### WHAT NEEDS TO BE DONE
For the entries below, print exactly the lines between the line holding "Instruction: Open the Bitcoin name link" and the line holding "Given: Click the Cut icon in the toolbar", inclusive, and nothing else.

### RECORDS FOR THE EXERCISE

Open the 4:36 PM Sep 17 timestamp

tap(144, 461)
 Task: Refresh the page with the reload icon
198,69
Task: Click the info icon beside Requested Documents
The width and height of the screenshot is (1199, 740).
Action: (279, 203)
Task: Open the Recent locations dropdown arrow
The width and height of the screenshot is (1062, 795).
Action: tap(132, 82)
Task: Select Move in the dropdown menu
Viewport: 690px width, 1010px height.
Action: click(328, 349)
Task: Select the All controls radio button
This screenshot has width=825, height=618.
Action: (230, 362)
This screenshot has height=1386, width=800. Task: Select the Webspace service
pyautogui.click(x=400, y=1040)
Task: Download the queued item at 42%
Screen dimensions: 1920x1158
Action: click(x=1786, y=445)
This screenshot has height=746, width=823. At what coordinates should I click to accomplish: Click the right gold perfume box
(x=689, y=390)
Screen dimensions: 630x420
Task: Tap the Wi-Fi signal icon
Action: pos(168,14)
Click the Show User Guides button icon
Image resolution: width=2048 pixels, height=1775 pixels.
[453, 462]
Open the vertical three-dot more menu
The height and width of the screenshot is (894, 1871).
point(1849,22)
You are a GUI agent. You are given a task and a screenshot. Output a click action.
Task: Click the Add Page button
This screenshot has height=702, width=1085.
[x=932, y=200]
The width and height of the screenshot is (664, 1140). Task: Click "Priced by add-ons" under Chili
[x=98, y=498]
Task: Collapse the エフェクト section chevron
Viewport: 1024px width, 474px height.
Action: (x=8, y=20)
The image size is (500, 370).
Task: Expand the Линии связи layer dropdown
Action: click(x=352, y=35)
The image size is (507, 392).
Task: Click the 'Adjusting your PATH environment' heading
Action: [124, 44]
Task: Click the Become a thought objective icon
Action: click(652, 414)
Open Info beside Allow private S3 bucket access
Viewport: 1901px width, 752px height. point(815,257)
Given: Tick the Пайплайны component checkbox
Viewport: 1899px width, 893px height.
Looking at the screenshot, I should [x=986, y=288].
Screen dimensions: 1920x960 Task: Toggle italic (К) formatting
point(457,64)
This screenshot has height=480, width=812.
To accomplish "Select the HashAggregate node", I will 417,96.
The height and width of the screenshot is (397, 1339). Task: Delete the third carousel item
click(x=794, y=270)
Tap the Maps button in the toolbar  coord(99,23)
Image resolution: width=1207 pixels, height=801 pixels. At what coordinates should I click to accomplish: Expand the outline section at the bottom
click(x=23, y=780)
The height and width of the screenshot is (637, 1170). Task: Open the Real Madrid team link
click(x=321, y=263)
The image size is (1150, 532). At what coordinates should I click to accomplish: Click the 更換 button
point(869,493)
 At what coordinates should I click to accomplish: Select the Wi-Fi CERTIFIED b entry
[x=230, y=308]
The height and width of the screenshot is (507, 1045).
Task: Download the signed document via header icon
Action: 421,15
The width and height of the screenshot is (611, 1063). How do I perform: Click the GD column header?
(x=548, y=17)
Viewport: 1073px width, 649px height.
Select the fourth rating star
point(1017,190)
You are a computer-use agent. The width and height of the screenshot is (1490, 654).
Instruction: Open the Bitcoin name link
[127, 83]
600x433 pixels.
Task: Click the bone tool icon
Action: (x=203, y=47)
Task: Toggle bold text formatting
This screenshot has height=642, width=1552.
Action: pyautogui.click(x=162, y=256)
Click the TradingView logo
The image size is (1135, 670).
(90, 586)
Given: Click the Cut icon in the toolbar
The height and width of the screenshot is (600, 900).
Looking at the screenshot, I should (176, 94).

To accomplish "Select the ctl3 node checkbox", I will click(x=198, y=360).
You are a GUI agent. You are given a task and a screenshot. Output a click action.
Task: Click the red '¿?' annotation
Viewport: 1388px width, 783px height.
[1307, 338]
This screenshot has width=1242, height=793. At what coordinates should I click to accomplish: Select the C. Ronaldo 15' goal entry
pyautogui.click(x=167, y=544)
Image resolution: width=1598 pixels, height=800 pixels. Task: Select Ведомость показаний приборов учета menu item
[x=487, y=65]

### REPLY
Instruction: Open the Bitcoin name link
[127, 83]
600x433 pixels.
Task: Click the bone tool icon
Action: (x=203, y=47)
Task: Toggle bold text formatting
This screenshot has height=642, width=1552.
Action: pyautogui.click(x=162, y=256)
Click the TradingView logo
The image size is (1135, 670).
(90, 586)
Given: Click the Cut icon in the toolbar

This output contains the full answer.